The 1970s marked an explosion of sexual liberation in the American gay community, which, as Jonathan Engel, 49, author of The Epidemic: A Global History of AIDS, pointed out, preceded political and legal reform as the mobilizing conviction in the gay community. “A large part of the identity of gay men was to have good sex,” he said.

Some older gay men see this debate as a product of generational disconnect. According to a recent report by the Kaiser Family Foundation titled “HIV/AIDS In The Lives Of Gay And Bisexual Men In The United States,” only eight percent of young American gay and bisexual male survey respondents (18-34) said they “lost someone close to them to the disease,” while 47 percent of respondents ages 35 and older had lost someone to AIDS. The “younger generation doesn’t visualize what we have been through,” said Frazier.

“My generation is the only generation left that witnessed what happened,” he said, “Have we progressed any further? Sometimes I don’t think so.”

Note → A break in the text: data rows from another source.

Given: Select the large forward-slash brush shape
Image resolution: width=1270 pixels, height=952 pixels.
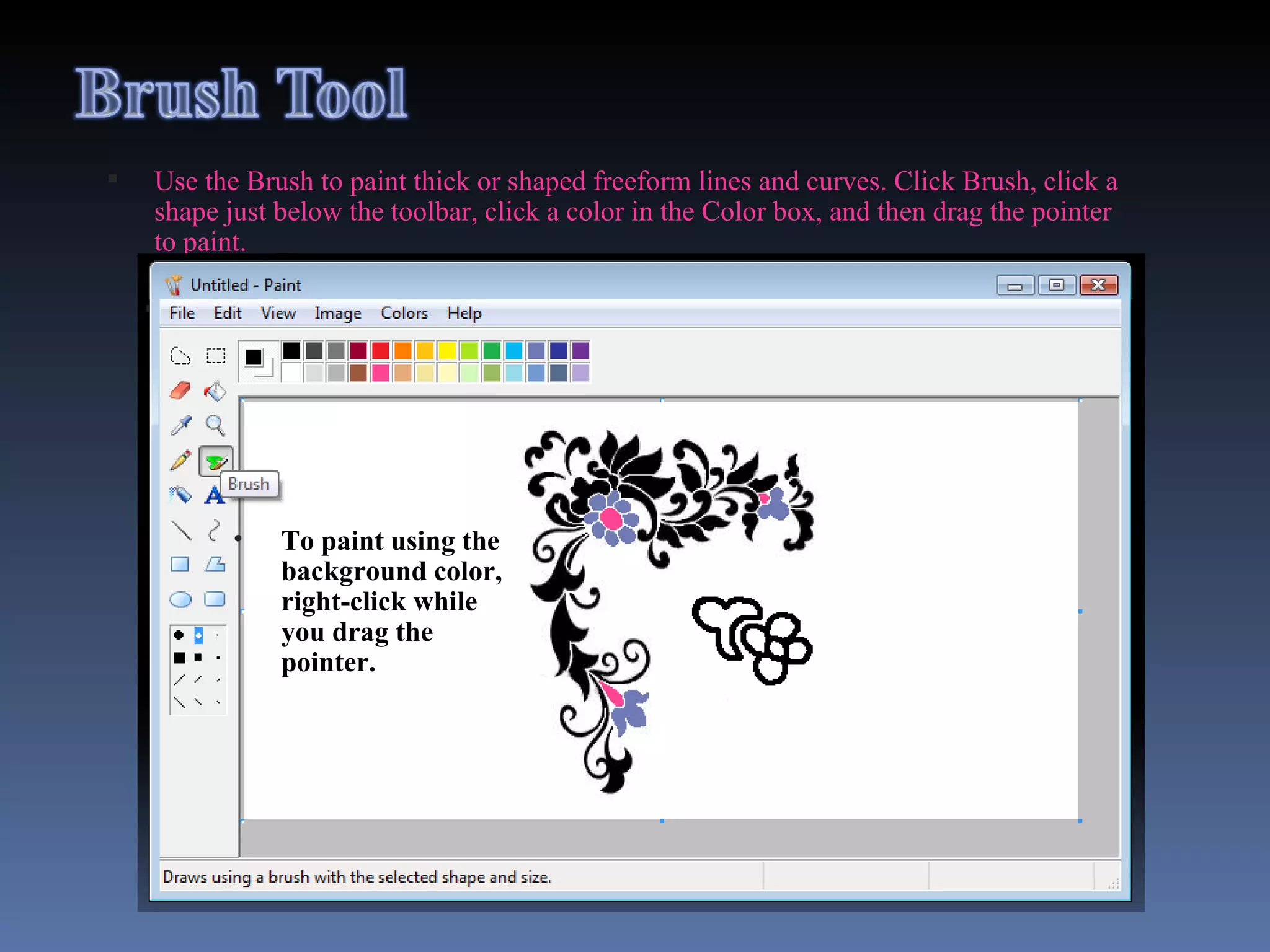Looking at the screenshot, I should pos(179,680).
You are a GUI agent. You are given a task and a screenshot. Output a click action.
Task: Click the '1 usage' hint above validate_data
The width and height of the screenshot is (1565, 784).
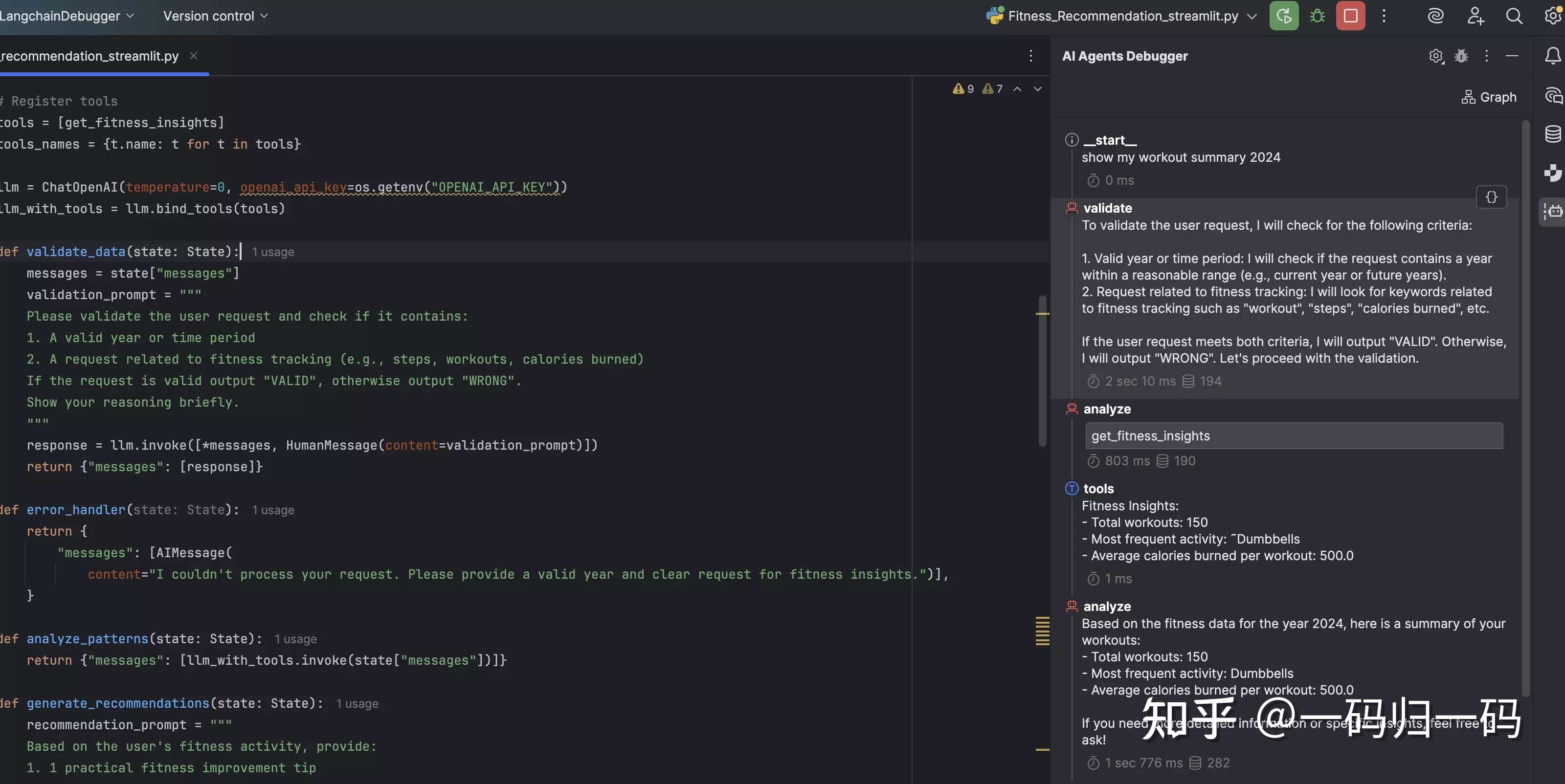[273, 251]
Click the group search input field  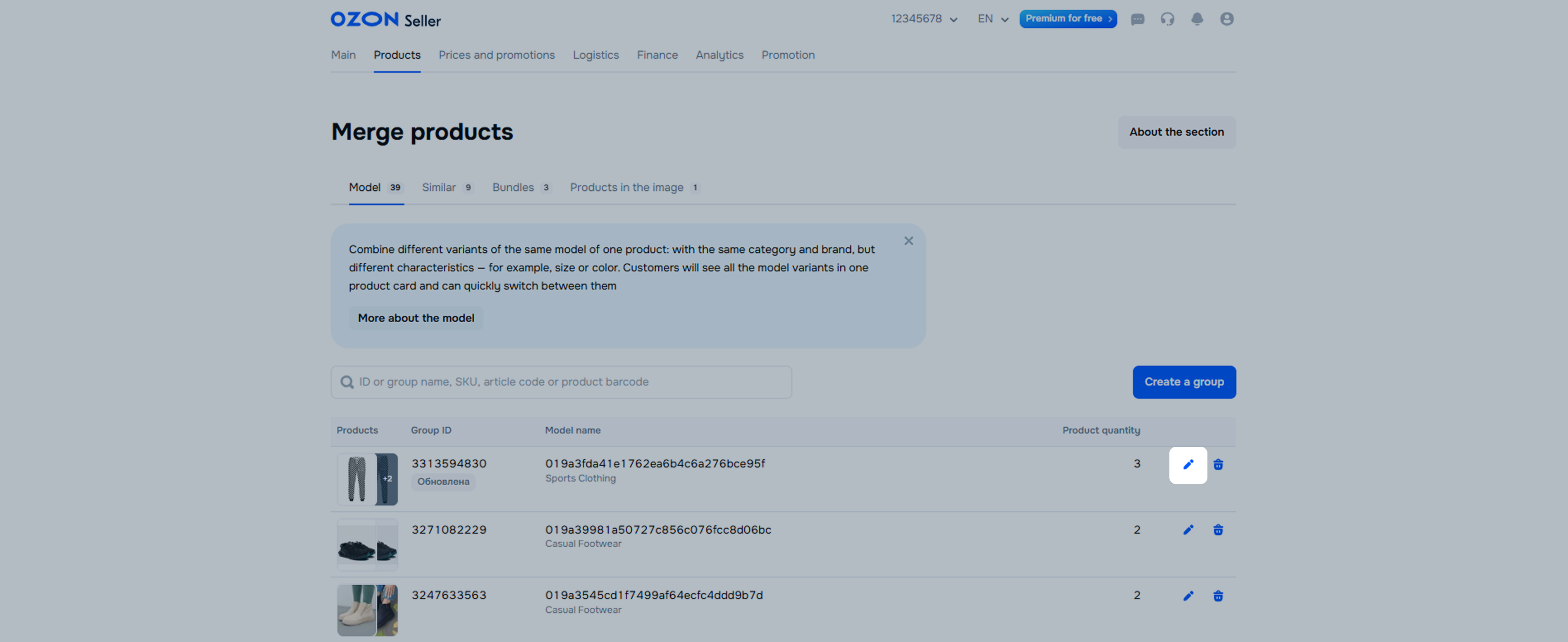coord(566,382)
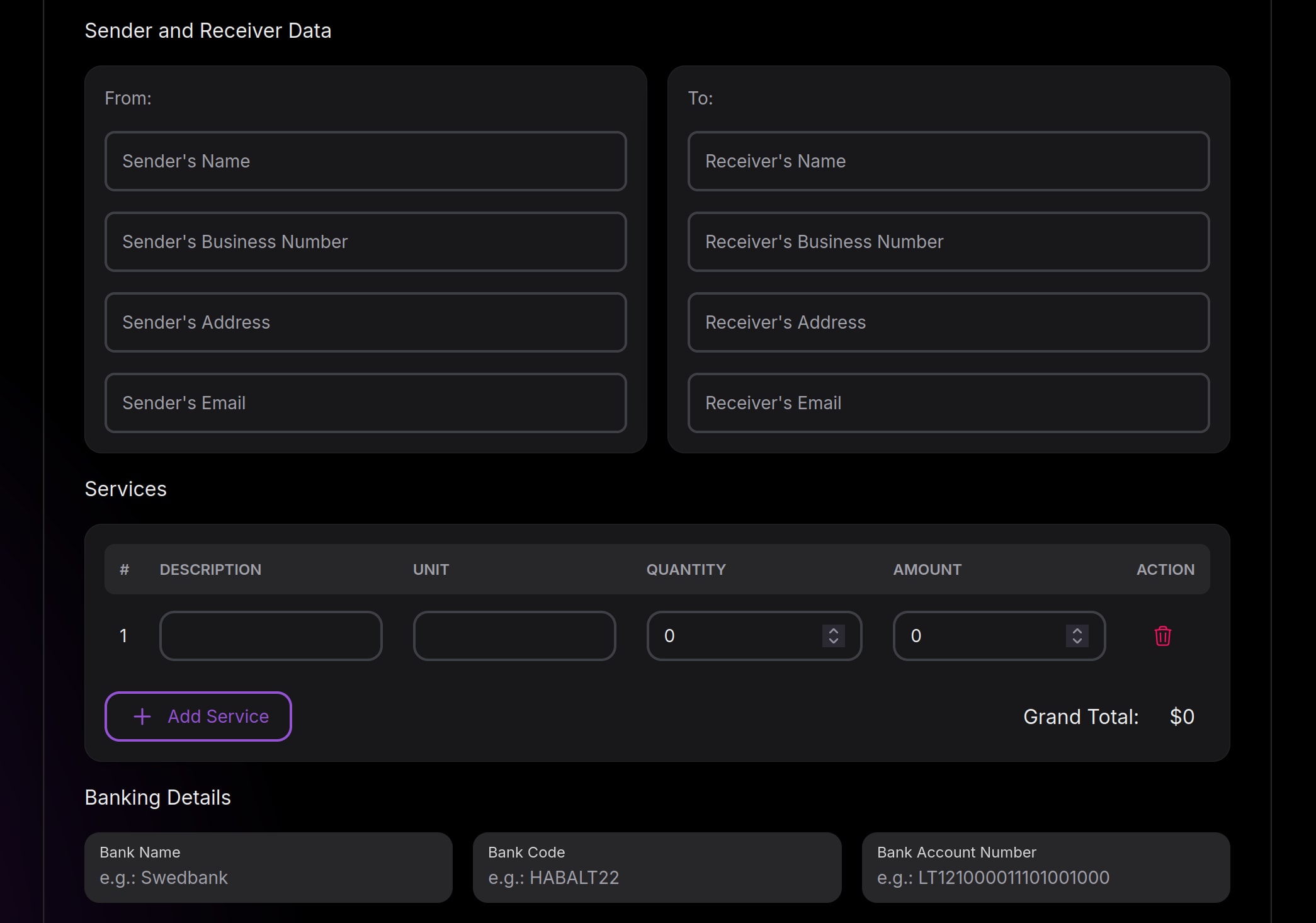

Larry Kramer, playwright and HIV activist who founded GMHC in 1981 and ACT UP in 1987, caused outrage for his views on PrEP.  In a New York Times article from May 2014 he is quoted as saying, “Anybody who voluntarily takes an antiviral every day has got to have rocks in their heads. There’s something to me cowardly about taking Truvada instead of using a condom. You’re taking a drug that is poison to you, and it has lessened your energy to fight, to get involved, to do anything.”

While organizing his files and accounts before a Friday night at Therapy, Leasure said, “I never lived in a time when I can just have sex.”